Technical information
- Licensing authority: FCC
- Facility ID: 68939
- ERP: 30 kW
- HAAT: 302 m (991 ft)
- Transmitter coordinates: 40°2′18″N 88°40′10″W﻿ / ﻿40.03833°N 88.66944°W

Links
- Public license information: Public file; LMS;
- Website: will.illinois.edu

= WILL-TV =

Television station in Urbana, Illinois

WILL-TV (channel 12) is a PBS member television station licensed to Urbana, Illinois, United States, serving the Central Illinois region. Owned by the University of Illinois Urbana-Champaign as part of Illinois Public Media, it is sister to NPR member stations WILL (580 AM) and WILL-FM (90.9). The three stations share studios at Campbell Hall for Public Telecommunication on the university's campus on North Goodwin Avenue on the north side of Urbana; WILL-TV and WILL-FM share transmitter facilities on East 1700th Road North, 5 mi west of Monticello.

==History==
Commercial television operation in the United States was first authorized in 1941. However, by 1948, the Federal Communications Commission (FCC) determined that insufficient channels had been created to provide for national interference-free coverage, and there was also a need to set aside allocations for use by non-commercial educational stations.
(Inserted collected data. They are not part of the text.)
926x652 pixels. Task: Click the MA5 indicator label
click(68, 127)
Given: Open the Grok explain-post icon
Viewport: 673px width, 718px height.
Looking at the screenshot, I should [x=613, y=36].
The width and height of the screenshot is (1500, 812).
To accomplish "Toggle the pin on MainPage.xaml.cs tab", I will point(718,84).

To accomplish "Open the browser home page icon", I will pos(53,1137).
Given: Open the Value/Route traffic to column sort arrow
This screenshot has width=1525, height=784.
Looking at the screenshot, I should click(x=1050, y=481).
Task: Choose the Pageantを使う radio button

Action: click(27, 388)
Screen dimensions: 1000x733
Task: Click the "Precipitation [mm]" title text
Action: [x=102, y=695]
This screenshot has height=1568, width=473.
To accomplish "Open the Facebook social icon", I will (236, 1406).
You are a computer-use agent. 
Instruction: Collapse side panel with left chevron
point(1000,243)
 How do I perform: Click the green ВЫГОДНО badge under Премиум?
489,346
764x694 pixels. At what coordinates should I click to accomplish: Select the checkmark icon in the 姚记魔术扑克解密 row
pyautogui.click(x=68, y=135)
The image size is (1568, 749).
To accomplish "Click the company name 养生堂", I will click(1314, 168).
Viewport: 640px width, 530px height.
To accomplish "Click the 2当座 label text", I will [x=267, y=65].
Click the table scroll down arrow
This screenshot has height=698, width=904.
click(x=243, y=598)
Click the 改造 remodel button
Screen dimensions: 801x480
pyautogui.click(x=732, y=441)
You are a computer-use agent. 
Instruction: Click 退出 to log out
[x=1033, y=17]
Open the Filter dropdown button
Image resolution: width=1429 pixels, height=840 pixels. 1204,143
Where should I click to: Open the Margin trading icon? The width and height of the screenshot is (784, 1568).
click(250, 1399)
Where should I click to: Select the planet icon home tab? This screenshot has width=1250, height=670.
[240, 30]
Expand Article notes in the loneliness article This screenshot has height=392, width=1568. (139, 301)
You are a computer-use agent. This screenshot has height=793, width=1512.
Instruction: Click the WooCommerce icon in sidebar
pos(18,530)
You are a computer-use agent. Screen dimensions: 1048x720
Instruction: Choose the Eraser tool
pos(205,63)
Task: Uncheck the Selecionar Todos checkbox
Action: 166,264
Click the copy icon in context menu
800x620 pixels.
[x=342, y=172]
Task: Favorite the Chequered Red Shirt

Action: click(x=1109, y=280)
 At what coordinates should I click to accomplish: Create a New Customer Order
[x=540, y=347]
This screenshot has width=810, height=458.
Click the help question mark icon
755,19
In order to give itself time to review options, a "freeze" on new TV station construction was announced, which would last until 1952. Meanwhile, in May 1951, the Illinois General Assembly included funding for a University of Illinois TV program-production unit.

In 1952, the FCC announced a new TV allocation plan, which included a reservation for an educational station in Urbana on VHF channel 12. At this time the FCC also announced the creation of 70 UHF TV channels; however, existing receivers could only receive VHF stations, and UHF assignments were considered to be uneconomical for commercial operation. In particular, the Illinois Broadcasters Association complained that the Urbana channel 12 assignment was the only VHF channel allocation in south central Illinois; moreover, that the university should not operate its own TV station, and should only prepare programming for use by commercial stations. There were also petitions filed with the FCC to modify the Urbana educational channel 12 allocation; however, the commission left this assignment unchanged.

In November 1953, the university filed an application to build the new station. After a bill that would have forced the university to withdraw its application was narrowly defeated in the legislature, the Illinois Broadcasters Association funded a taxpayer's lawsuit filed by Evanston restaurant owner Stephen Turkovich, that claimed financial support for the station violated provisions of the state's 1955 Finance Act. The case ultimately went to the Illinois Supreme Court, which in 1957 ruled that the state financing was proper.

Because the station's initial application listed a main studio location in Champaign, regulations at the time meant it could not be assigned the call sign WILL-TV, because sister station WILL was licensed to a different community, Urbana. Thus when the application was approved and a construction permit issued, the TV station was initially issued the call sign WTLC. However, in March 1955, prior to commencing operations, the main studio location was changed to Urbana, which allowed the call sign to be changed to WILL-TV.

WILL-TV inaugurated broadcasting on August 1, 1955, from makeshift studios underneath the west stands of Memorial Stadium. Financial support included a transmitter donated by General Electric, and $100,000 from an independent Ford Foundation agency, the Fund for Adult Education. Originally airing for only a few hours at night, the station began daytime broadcasts in 1958, consisting of telecourses from the university. Also aired during this era was news, documentaries, and children's programming.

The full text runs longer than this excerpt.